Eindrucksvoll fanden die AWO-Mitarbeiterinnen aus dem Unterbezirk Hamm-Warendorf den Empfang im Kanzleramt. Maria Bomba, Ingrid Winkelkötter und Claudia Keeve gehörten zu den 26 AWO-Vertretern von insgesamt rund 150 hauptamtlichen Mitarbeitern der Wohlfahrtsverbände, die mit Kindern und Jugendlichen in schwierigen Lebenslagen arbeiten, die am 30. April ins Kanzleramt geladen waren.
Mit der Einladung wollte die Bundeskanzlerin diejenigen in den Fokus rücken, die an der Basis wertvolle Arbeit leisten und eine bedeutende Stütze für das deutsche Sozialsystem sind.
Die drei AWO-Frauen wussten es zu schätzen: "Die Kanzlerin hat sich persönlich gut und sogar mit Humor dargestellt", sagten sie bei dem anschließenden Imbiss im Gespräch mit AWO-Bundesvorstand Rainer Brückers. "Ich finde die Wertschätzung unserer Arbeit gut, das kommt ja nicht so oft vor", betonten sie. "Klar kann man in so einem Rahmen nicht in die Tiefe diskutieren - aber wir sind ja wirklich aus der Praxis und nicht in Führungspositionen und wir konnten einiges mal ansprechen."
"Gemeinsam geht's - Profis helfen Kinder und Eltern", war die Überschrift der knapp einstündigen Podiumsdiskussion mit der Kanzlerin. Sie räumte ein: "Die politischen Parteien - meine nicht zuerst - haben herausgefunden, dass es nicht so einfach ist, dass fleißige und strebsame Familien alles alleine schaffen." Sie habe den Eindruck, dass generell vielleicht zu schnell an den Kindern gearbeitet wird und zu wenig auf die Eltern geschaut wird, wobei sie schnell präzisierte, "...nicht, dass es jetzt heißt, die kommt aus dem Osten und will jede Haustür aufreißen - aber vielleicht übertreiben wir Deutschen die Hütung unserer Privatsphäre ein bisschen. Eltern dürfen und können sich durchaus auch helfen lassen...".
Die Profis kritisierten, dass alle jetzt auf die Kitas setzen, aber die Stunden der Erzieherinnen gekürzt werden. Sie mahnten die Kanzlerin: "Ganz einfach: Geld brauchen wir. Die nötigen Ressourcen für Initiativen im Familienbereich fehlen."
Die Kanzlerin merkte ihrerseits an, dass der Familienhilfebereich oft nur „als Reparaturbetrieb" wahrgenommen wird und in der gesellschaftlichen Anerkennung zu sehr im Schatten steht. Auch hätten wir für unsere Gehaltsstrukturen gar keine richtigen Maßstäbe - und wundert sich dann, „...dass im Erzieherbereich fast nur Frauen arbeiten. Wobei hier heute auch erfreulich viele Männer dabei sind..."
Als Schirmherrin etlicher Organisationen habe sie "ein Knistern" vernommen, weshalb sie mal nachfragen wolle: "Gibt es Spannungen im Streit um Ressourcen und zwischen Haupt- und Ehrenamtlichen oder bilde ich mir das nur ein?" Nach allgemeinem Seufzen kam die Antwort prompt: "In unserem Bereich gibt es jedenfalls nicht zu viel Geld. Natürlich gibt es Spannungen, wenn mit jeder Finanzierungsrunde die Existenzfrage ansteht und alle um immer knappe Ressourcen kämpfen müssen."

**ZU BEARBEITENDE AUFGABEN**
• a. Wie viele AWO-Vertreter waren laut dem Bericht über den Empfang im Kanzleramt am 30. April ins Kanzleramt geladen?
• b. Schreiben Sie aus dem Bericht über den Empfang im Kanzleramt den Abschnitt ab, der bei den Worten „Eindrucksvoll fanden die" beginnt, und hören Sie nach den Worten „Kanzleramt geladen waren." auf.
Die Datensätze stehen in keinem Zusammenhang mit dem Bericht über den Empfang im Kanzleramt.

**BEREITGESTELLTES MATERIAL**
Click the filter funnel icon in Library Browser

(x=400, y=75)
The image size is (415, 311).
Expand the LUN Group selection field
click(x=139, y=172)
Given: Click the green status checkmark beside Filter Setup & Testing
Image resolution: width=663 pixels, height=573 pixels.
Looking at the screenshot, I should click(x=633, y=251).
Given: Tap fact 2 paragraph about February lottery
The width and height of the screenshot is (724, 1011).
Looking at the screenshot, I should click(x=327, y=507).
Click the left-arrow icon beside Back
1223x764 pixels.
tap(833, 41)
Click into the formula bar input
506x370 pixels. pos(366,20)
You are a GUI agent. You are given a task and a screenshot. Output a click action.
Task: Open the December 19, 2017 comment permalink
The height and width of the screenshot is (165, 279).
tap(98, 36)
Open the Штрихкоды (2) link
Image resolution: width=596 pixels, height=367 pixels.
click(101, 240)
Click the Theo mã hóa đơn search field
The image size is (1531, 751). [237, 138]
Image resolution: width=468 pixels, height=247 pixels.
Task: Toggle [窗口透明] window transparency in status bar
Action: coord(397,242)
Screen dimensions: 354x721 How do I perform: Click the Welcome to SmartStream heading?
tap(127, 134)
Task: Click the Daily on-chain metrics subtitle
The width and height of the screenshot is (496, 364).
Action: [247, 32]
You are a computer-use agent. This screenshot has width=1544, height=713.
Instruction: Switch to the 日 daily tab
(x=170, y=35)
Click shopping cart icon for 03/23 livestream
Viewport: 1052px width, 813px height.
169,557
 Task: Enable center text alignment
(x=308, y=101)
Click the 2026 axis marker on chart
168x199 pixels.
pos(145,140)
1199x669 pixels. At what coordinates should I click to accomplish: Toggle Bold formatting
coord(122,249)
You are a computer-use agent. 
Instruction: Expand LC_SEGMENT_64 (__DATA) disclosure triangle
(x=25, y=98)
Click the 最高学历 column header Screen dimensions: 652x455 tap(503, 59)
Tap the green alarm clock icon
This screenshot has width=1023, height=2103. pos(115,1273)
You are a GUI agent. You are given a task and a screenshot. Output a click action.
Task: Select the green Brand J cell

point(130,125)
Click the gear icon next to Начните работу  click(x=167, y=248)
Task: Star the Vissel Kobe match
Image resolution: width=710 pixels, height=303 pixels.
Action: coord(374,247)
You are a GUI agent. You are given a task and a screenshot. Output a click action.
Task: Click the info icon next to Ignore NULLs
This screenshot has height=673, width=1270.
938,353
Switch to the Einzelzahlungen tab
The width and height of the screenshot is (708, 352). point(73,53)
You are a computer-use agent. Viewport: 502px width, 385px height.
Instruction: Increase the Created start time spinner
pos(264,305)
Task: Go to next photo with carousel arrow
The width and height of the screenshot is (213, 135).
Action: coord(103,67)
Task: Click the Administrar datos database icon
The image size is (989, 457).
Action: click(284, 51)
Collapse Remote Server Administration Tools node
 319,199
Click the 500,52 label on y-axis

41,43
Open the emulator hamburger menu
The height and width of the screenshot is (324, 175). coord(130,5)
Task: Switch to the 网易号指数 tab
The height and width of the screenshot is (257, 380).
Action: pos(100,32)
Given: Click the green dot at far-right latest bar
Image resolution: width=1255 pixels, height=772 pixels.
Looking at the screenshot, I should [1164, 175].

**GELÖSTE AUFGABEN**
• a. Es waren 26 AWO-Vertreter geladen.

• b.
Eindrucksvoll fanden die AWO-Mitarbeiterinnen aus dem Unterbezirk Hamm-Warendorf den Empfang im Kanzleramt. Maria Bomba, Ingrid Winkelkötter und Claudia Keeve gehörten zu den 26 AWO-Vertretern von insgesamt rund 150 hauptamtlichen Mitarbeitern der Wohlfahrtsverbände, die mit Kindern und Jugendlichen in schwierigen Lebenslagen arbeiten, die am 30. April ins Kanzleramt geladen waren.